St. Jude Announces Availability Of Clinical Genome Sequencing Data In Real Time Via Cloud
By Benjamin Ross
July 11, 2019 | St. Jude Children's Research Hospital has announced the real-time availability of clinical genome sequencing data on the St. Jude Cloud. The data will be uploaded to the cloud in a private, secure environment on a monthly basis, according to the hospital.
The announcement comes more than a year after the initial launch of the St. Jude Cloud. At the time, the institution reported the platform would allow scientists to explore more than 10,000 whole-genome, 6,000 whole-exome, and 1,500 RNA-Seq samples paired with clinical data from more than 10,000 pediatric cancer patients and survivors, with 10,000 whole-genome sequences expected to be available by 2019.
The initial release of data occurred in May, with a second round from 1,000 patients scheduled for July. In an official statement, St. Jude said data from approximately 500 subjects will be available every year for the foreseeable future.

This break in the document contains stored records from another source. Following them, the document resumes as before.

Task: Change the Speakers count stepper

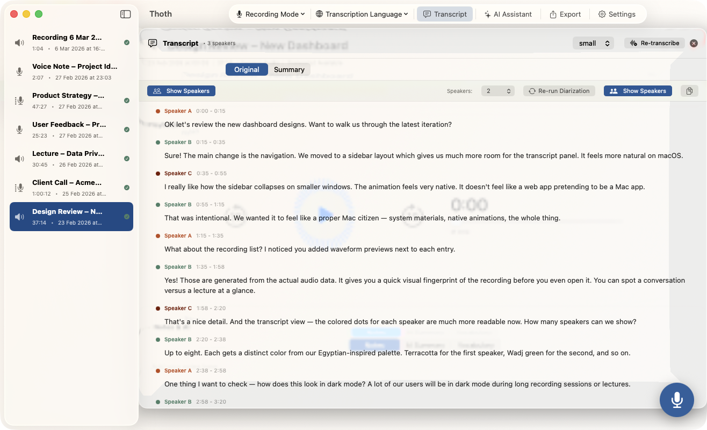Action: coord(498,91)
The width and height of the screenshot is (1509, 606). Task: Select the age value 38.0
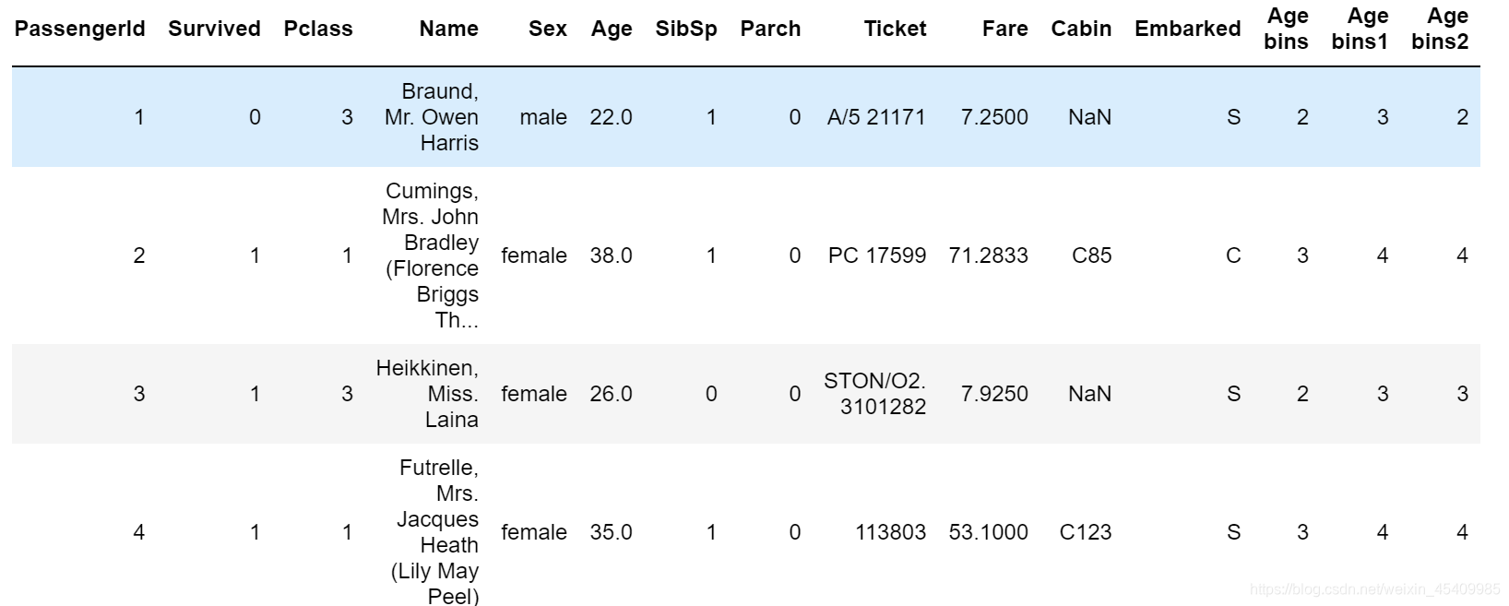pyautogui.click(x=611, y=255)
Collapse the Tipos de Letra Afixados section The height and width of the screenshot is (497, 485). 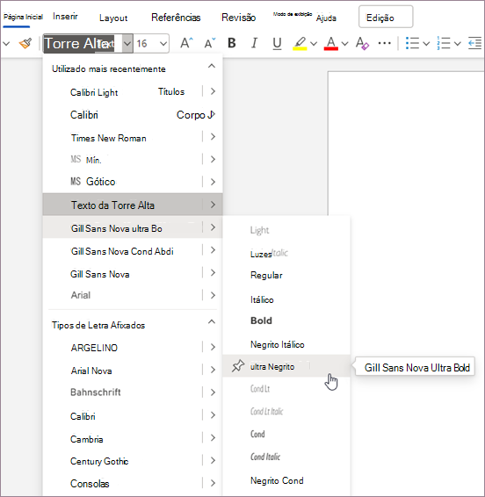(212, 321)
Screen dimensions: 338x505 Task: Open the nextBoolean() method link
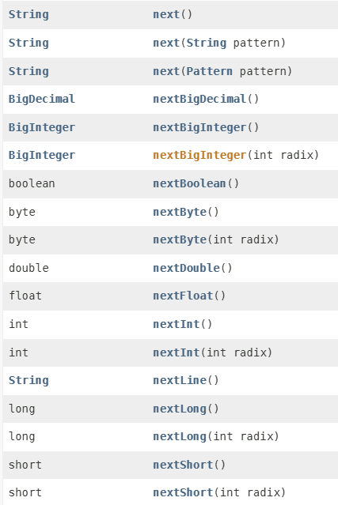pos(189,183)
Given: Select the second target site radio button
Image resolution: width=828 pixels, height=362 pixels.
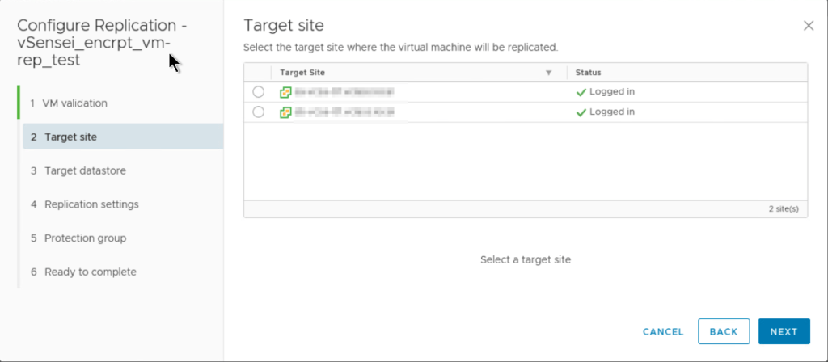Looking at the screenshot, I should click(258, 112).
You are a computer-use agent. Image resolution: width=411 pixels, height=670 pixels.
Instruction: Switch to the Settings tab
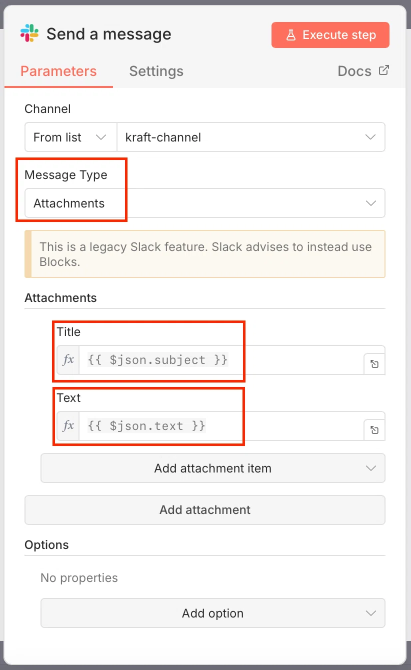pyautogui.click(x=157, y=71)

Making data publicly available in real time was a goal for the platform from the beginning, Scott Newman, who leads the Bioinformatics Analysis group at St. Jude, tells Bio-IT World. "The real-time data initiative is a shift in how we think about data sharing."
Traditionally, sharing data from sequencing studies was the final step—after researchers had identified a group of patients, applied for a grant to sequence their genomes, analyzed that data for a few years, and published a paper. The new model for sharing sequencing data is prospective, Newman says, adding considerable speed to the process.
"Now, as soon as clinical duties are complete, the case moves over to the research environment where it's de-identified and … the data gets uploaded to the cloud," says Newman. The real-time availability of the data in a centralized location allows researchers to avoid downloading large files of raw data and instead directly apply their bioinformatics tools to it.
"It has become exceedingly difficult for researchers to download that [kind of] data to their host institution," Newman says. "With whole genome sequencing, the average patient has a bundle of about 100-200 gigabytes of data, and we've got hundreds and now thousands of patients." The St. Jude Cloud provides an online space where researchers can find, and more easily ask scientific questions of, the data.
Newman says the leadership team at St. Jude, including Jinghui Zhang, chair of St. Jude's Department of Computational Biology, and James Downing, president and CEO of the hospital, recognized the need to develop a solution quickly, starting with better handling of St. Jude's own data.
St. Jude offers comprehensive whole-genome, -exome and -transcriptome sequencing to every patient who consents to the testing, Newman says. These bundles of sequencing data are easily shared internally. The enormous challenge was how to make the data available to researchers externally, he adds.
The difficulty is that the data aren't attached to any research studies, says Newman, leaving St. Jude uncertain about how to go about making it more widely accessible. But doing so would help fill a void in the pediatric space where "discovery is never over." By understanding the genetic drivers of pediatric cancers, he says, "we can better diagnose, better stratify and assign risk groups, better target therapies, and better understand cancer predisposition."